* **DESCRIPTION OF THE TASK**
Up to and including the line containing "Legal Notice (1110, 2476)", set down each line of the entries below exactly, starting from the first, and leave out the rest.

* **RECORDS FOR THE TASK**
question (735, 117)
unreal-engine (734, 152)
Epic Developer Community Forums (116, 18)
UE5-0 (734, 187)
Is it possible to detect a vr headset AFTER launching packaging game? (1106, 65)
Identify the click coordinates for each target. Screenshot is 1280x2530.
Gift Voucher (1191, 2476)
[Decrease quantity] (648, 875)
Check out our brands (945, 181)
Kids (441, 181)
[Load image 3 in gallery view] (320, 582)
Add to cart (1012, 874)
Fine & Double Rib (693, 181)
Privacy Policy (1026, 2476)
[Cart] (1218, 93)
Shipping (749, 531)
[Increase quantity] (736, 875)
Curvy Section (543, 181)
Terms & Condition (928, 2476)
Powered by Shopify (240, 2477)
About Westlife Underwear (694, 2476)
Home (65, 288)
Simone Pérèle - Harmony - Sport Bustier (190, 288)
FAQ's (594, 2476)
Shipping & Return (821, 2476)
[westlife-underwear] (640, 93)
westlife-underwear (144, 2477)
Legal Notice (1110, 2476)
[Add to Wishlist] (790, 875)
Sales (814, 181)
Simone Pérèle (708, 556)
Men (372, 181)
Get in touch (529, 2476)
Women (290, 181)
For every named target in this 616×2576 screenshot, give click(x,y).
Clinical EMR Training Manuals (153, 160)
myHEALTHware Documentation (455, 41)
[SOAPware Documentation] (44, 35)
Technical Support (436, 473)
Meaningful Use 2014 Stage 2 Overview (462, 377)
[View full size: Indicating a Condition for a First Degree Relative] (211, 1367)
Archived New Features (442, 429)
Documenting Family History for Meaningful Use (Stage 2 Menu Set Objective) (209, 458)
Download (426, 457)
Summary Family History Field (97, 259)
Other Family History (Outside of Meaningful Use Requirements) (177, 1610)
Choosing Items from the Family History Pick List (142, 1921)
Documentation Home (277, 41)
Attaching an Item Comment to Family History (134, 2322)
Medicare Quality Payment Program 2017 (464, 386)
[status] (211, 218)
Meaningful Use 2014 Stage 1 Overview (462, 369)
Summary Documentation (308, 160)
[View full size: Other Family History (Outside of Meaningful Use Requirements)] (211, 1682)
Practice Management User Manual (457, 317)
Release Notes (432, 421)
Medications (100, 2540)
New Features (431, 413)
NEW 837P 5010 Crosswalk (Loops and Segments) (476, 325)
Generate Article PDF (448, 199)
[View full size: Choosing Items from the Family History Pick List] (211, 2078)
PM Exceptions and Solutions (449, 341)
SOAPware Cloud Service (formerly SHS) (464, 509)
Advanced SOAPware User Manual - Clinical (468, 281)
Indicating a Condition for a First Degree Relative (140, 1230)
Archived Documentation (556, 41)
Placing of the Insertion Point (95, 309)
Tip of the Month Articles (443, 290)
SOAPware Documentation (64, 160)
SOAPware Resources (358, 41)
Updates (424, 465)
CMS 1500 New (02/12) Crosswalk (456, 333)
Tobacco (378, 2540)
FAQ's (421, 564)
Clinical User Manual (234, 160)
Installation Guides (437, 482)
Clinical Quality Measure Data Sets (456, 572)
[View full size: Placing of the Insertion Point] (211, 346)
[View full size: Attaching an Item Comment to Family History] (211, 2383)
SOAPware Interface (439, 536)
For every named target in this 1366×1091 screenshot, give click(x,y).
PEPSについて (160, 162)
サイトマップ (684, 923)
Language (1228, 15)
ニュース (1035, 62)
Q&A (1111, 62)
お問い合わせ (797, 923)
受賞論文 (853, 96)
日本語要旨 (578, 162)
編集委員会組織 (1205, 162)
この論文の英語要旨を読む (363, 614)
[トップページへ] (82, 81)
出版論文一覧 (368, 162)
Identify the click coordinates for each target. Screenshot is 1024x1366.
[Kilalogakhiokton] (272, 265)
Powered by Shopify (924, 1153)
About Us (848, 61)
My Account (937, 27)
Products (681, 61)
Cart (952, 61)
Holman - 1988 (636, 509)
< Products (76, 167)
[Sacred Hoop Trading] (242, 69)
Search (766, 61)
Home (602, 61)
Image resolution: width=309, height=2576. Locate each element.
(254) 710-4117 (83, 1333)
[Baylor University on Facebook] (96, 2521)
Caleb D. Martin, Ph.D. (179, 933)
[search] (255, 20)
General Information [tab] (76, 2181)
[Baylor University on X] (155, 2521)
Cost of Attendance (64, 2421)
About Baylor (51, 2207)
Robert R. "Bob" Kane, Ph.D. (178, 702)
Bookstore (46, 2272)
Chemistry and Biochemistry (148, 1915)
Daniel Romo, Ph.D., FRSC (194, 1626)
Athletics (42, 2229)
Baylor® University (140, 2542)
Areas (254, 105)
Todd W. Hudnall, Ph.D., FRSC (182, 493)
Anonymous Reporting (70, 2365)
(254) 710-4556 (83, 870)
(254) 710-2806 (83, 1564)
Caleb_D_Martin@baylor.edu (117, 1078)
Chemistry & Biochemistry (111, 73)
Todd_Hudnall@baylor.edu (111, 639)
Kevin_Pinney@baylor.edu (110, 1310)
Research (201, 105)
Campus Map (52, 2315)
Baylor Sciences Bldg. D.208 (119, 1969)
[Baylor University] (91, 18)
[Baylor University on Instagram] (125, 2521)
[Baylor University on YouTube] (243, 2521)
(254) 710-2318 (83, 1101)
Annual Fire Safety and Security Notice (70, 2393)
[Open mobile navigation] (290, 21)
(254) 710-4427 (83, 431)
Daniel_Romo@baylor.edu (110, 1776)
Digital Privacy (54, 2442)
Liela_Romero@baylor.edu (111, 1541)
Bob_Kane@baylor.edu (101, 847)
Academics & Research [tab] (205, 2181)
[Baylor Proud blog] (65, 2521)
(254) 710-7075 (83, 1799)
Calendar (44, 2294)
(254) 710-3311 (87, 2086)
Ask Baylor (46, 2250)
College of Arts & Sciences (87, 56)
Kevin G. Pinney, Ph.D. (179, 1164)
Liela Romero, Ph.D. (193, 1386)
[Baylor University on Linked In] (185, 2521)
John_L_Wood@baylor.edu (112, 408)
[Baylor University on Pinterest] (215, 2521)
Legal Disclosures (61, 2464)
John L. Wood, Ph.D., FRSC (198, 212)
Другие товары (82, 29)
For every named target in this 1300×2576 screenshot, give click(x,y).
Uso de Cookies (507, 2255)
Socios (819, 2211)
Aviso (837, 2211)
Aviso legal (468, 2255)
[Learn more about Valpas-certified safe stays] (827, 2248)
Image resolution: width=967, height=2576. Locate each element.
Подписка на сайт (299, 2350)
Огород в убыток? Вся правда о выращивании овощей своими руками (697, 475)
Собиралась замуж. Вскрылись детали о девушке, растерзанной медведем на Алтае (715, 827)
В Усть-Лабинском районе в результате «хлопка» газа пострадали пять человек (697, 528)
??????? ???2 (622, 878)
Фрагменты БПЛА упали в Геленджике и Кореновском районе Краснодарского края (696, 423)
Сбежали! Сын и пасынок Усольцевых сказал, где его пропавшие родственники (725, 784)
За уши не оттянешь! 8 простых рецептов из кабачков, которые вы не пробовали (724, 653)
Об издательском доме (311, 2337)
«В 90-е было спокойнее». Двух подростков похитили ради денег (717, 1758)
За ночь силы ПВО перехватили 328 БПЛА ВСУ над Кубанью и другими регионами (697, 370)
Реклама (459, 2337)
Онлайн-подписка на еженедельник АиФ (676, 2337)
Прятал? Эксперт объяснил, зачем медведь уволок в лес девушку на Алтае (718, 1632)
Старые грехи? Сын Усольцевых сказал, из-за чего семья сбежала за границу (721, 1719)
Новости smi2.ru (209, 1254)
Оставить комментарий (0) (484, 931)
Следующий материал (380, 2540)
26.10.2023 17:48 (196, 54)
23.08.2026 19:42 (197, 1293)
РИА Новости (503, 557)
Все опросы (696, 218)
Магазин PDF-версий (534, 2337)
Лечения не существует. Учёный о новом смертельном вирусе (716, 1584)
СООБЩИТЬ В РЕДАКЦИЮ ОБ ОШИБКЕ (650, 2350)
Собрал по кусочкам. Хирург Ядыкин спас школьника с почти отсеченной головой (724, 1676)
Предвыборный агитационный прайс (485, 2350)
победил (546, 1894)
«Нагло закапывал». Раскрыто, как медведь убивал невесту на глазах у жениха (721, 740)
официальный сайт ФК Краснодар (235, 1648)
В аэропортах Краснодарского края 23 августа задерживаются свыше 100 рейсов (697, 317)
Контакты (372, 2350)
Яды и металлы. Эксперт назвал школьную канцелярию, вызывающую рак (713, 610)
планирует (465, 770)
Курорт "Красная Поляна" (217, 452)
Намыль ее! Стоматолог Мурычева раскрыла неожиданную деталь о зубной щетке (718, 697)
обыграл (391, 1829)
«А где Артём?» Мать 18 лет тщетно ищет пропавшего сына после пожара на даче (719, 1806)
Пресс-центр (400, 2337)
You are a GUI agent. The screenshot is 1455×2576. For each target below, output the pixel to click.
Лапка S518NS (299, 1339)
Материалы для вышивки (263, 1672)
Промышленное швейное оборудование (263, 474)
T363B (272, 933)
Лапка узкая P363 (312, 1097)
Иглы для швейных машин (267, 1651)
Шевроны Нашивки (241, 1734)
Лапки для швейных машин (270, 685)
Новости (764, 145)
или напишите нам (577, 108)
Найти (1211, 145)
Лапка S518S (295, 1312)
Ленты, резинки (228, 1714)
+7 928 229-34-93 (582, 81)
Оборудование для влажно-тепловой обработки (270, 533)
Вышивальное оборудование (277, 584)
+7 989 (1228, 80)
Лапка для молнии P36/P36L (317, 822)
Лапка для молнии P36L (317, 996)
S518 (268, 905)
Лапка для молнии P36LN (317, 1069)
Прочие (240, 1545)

* **THE COMPLETED TASK**
question (735, 117)
unreal-engine (734, 152)
Epic Developer Community Forums (116, 18)
UE5-0 (734, 187)
Is it possible to detect a vr headset AFTER launching packaging game? (1106, 65)
Identify the click coordinates for each target. Screenshot is 1280x2530.
Gift Voucher (1191, 2476)
[Decrease quantity] (648, 875)
Check out our brands (945, 181)
Kids (441, 181)
[Load image 3 in gallery view] (320, 582)
Add to cart (1012, 874)
Fine & Double Rib (693, 181)
Privacy Policy (1026, 2476)
[Cart] (1218, 93)
Shipping (749, 531)
[Increase quantity] (736, 875)
Curvy Section (543, 181)
Terms & Condition (928, 2476)
Powered by Shopify (240, 2477)
About Westlife Underwear (694, 2476)
Home (65, 288)
Simone Pérèle - Harmony - Sport Bustier (190, 288)
FAQ's (594, 2476)
Shipping & Return (821, 2476)
[westlife-underwear] (640, 93)
westlife-underwear (144, 2477)
Legal Notice (1110, 2476)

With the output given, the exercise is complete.